View larger version (33K): [in this window] [in a new window]   Fig. 8.   Effect of pORF3 on ERK activity. A, control cells (lanes 1 and 5) and pORF3-expressing cells (lanes 2, 3, 6, and 7) were grown in the presence of serum (lanes 1-3) or were serum-starved for 6 h (lanes 5-7). The lysates were then assayed for ERK activity as described under "Experimental Procedures" by means of either the p44/42 MAPK Assay System (Cell Signaling Technology) using Elk-1 as a substrate (upper panel) or by an immunoprecipitation kinase assay using myelin basic protein as a substrate (lower panel). The molecular size markers (MW) shown are 30 and 46 kDa (upper panel) and 21.5 kDa (lower panel). B, ERK activity was assayed in HEK293 (filled bars) and HepG2 (open bars) cells as described under "Experimental Procedures" by means of the In Vivo MAPK Assay System (CLONTECH). Cells were co-transfected with 1 µg of pTRE-Luc and 50 ng of each of the other plasmids indicated. Prior to lysate preparation, cells were serum-starved for 24 h and treated with 2 µg/ml doxycycline for 12 h where indicated. The cell lysates were assayed for luciferase activity as described under "Experimental Procedures." The results represent an average of two experiments with duplicate measurements in each experiment for all the conditions or triplicate measurements for lanes 8 and 9. RLU, relative light units.

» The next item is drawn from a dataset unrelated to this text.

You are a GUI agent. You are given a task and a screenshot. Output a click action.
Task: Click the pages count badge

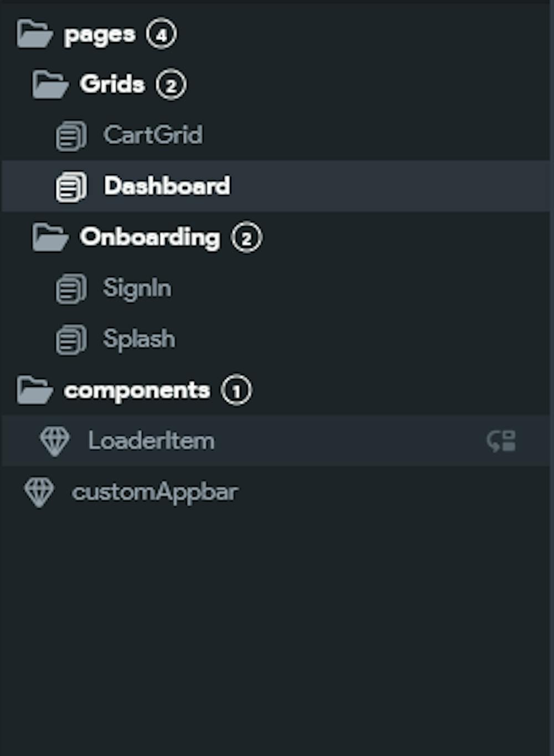click(161, 35)
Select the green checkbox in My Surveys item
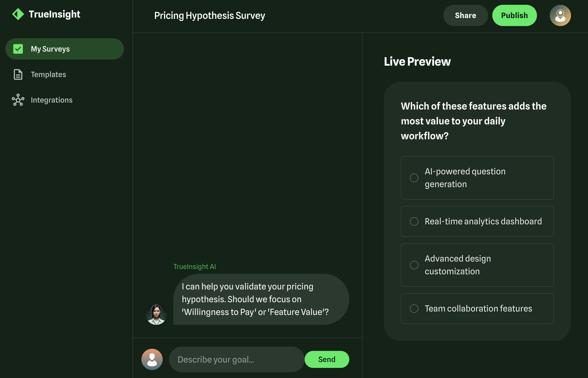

The in vivo ERK activity was determined in pORF3-expressing and control cells by means of an indirect co-transfection assay. This assay relies on ERK-mediated phosphorylation of the transcription factor Elk-1 in a Tet repressor-Elk-1 fusion protein and the ability of this phosphorylated fusion protein to activate expression of a tetracycline response element (TRE)-directed luciferase reporter gene. The readout for the assay is luciferase activity in co-transfected cells. The results are shown in Fig. 7B. Only basal luciferase activity was observed in HEK293 or HepG2 cells co-transfected with various combinations of plasmids (Fig. 7B, lanes 2-4) except in cells co-transfected with the positive control plasmid pTet-Off and the reporter plasmid pTRE-Luc that showed about 6-10-fold induction in luciferase activity (Fig. 7B, lane 5). On co-transfection of cells with pMT-ORF3, there was about 4-5-fold induction in luciferase activity (Fig. 7B, lane 8), which was abrogated in the presence of doxycycline (Fig. 7B, lane 9). Further, co-transfection with the control expression vector pMT3 gave only basal levels of luciferase expression (Fig. 7B, lanes 6 and 7). These experiments proved conclusively that pORF3 expression can enhance ERK activity in intact cells.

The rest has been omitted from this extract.